The most common type of web app attack, and among the most serious, is SQL injection, or SQLi, which accounted for 51 percent of web app attacks in the second quarter. In these, a hacker types commands that can force a server to reveal information stored in databases.
How SQLi Can Hurt
While looking for data to steal, an SQLi attack ties up a server’s resources. This causes information being sought by others, including customers, to load more slowly. The delay may last only milliseconds, but it may be too long for some.

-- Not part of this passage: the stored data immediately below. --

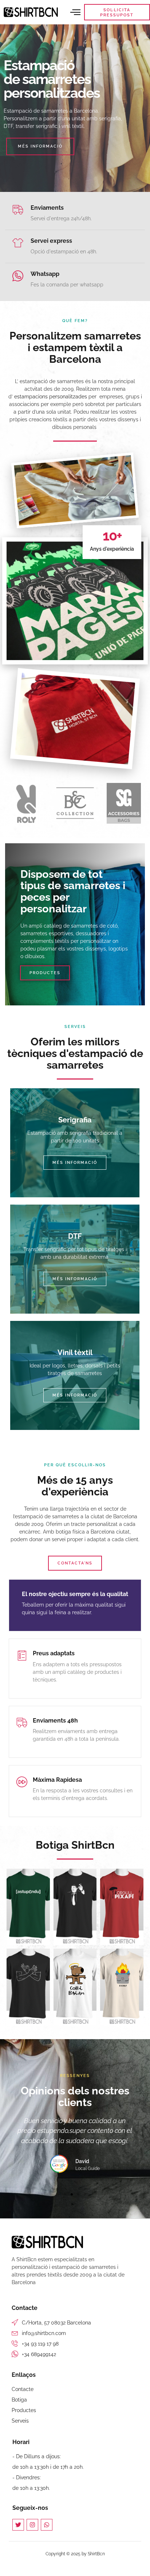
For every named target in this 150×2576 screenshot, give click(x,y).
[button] (65, 2194)
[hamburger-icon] (76, 12)
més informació (75, 1162)
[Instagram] (32, 2525)
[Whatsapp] (46, 2525)
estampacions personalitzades (50, 396)
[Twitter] (18, 2525)
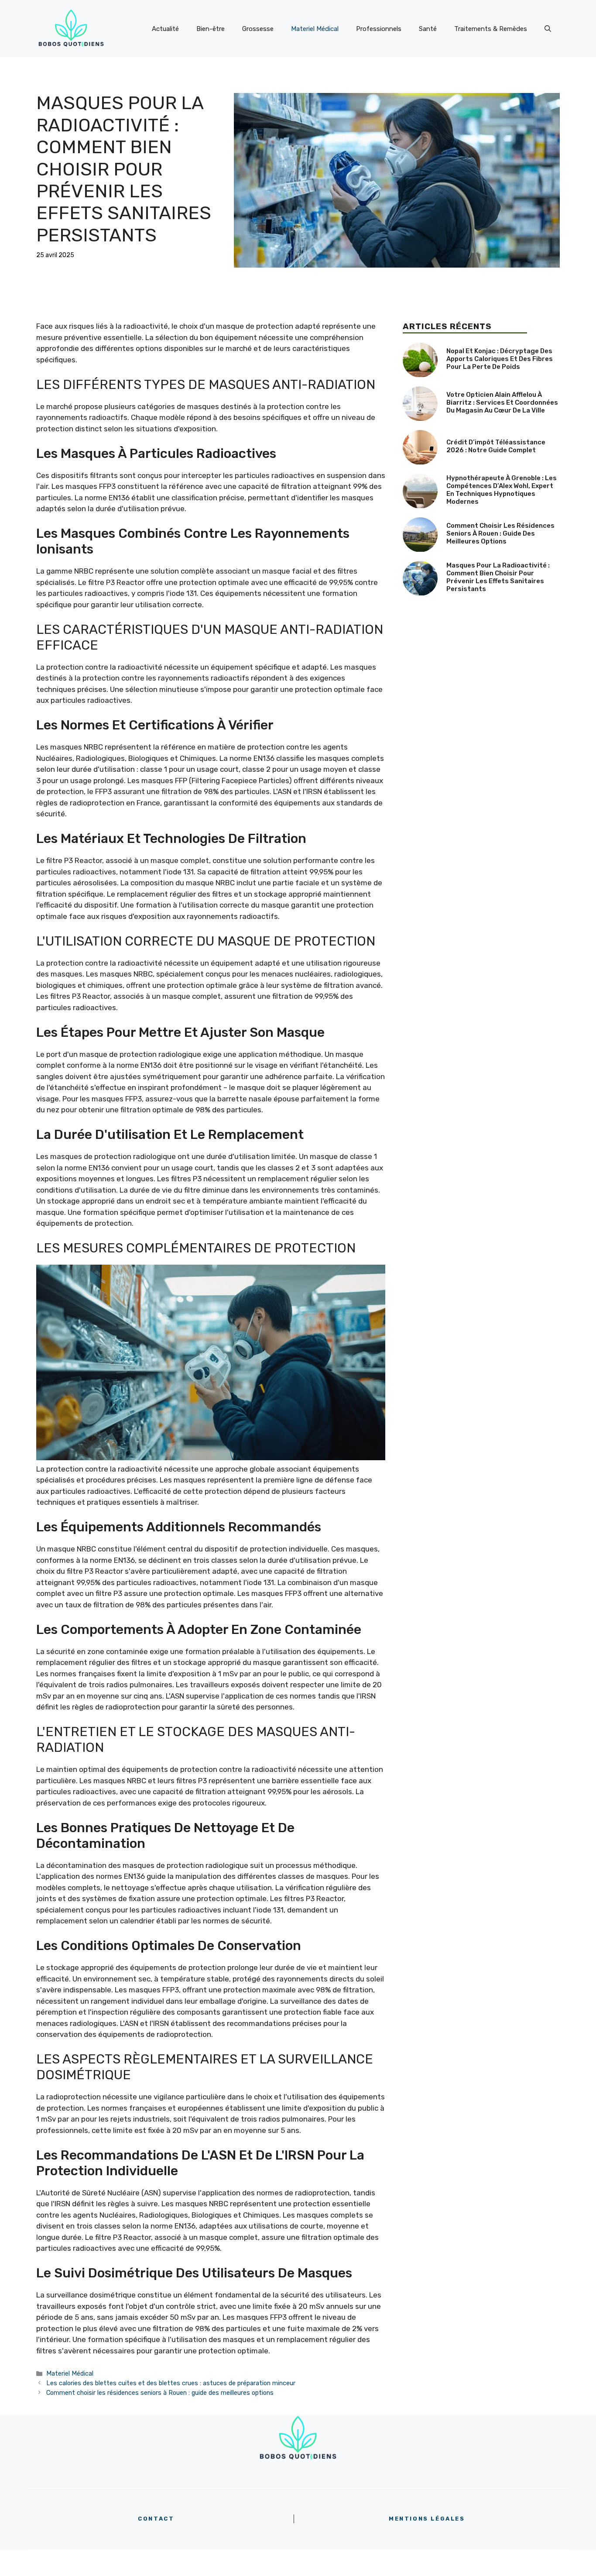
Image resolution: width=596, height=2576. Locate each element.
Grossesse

"If a page loads in 30 to 100 milliseconds instead of 10 to 20, that slight delay is enough to cost a business money," said John Summers, enterprise vice president and general manager at Akamai Technologies. "If you’re selling something, customers will go find it someplace else. It can mean millions of dollars lost."
A 100-millisecond delay in load time hurts sales by up to 7 percent, a recent Akamai report found. A delay of two seconds doubles the average number of people who navigate away from a site.
And there’s more to be worried about. While driving customers away, the attack is also pulling information from a database. A single attack may return only a small amount of information. But hackers often attack many times until they’ve extracted the database’s entire contents.
An attack can steal customers’ usernames and account passwords and access their browsing and purchasing history. If a company doesn’t encrypt credit card information, it can grab card data, too.
Generally, attacks can’t steal encrypted data. But if a website developer stores the encryption key improperly, a hacker could find it and use it to download credit card numbers and other private information, Summers said.
Companies can easily stop web app attacks. One way is to program their sites to prevent computer-command language from being inserted into customer-response fields. Another is to install web application firewalls.
These firewalls can scan website traffic and alert a company if visitors come from a part of the world where it doesn’t normally do business.
"If your customer base is 99 percent European and you suddenly get traffic from Australia, you should take caution," Summers said.
Akamai’s firewall system scans for unusual traffic and also rates individual IP addresses, giving a high-risk score to those that have been involved in other attacks. Once alerted to suspicious traffic, a business can apply additional fraud controls before approving interactions.
Taking preventive measures against web app attacks isn’t difficult, but many businesses don’t invest enough resources to make them effective. Others fail to re-evaluate their sites to keep up with the changing landscape of threats.
"It takes time, energy, money and will, and it has not been a priority," Summers said.
In the meantime, hackers are trawling the web looking for websites vulnerable to application attacks. They even have a tool that automates the process of finding pages ripe for an SQLi attack. YouTube videos explain how to use the tool.
In this environment, businesses need to adjust their priorities to prepare for web app attacks, and not just highly publicized attacks, such as those involving distributed denial of service, Summers said.
"Web application attacks can tie up resources, cause delays, cost money, take away customer data and put you in the news," Summers warned. "They don’t shut down your system like a DDoS attack, but in the long term, they have just as much of an effect on your business."
Teresa Meek lives and works in Seattle. With over 15 years of experience in communications, she has also written for the Miami Herald and Newsday.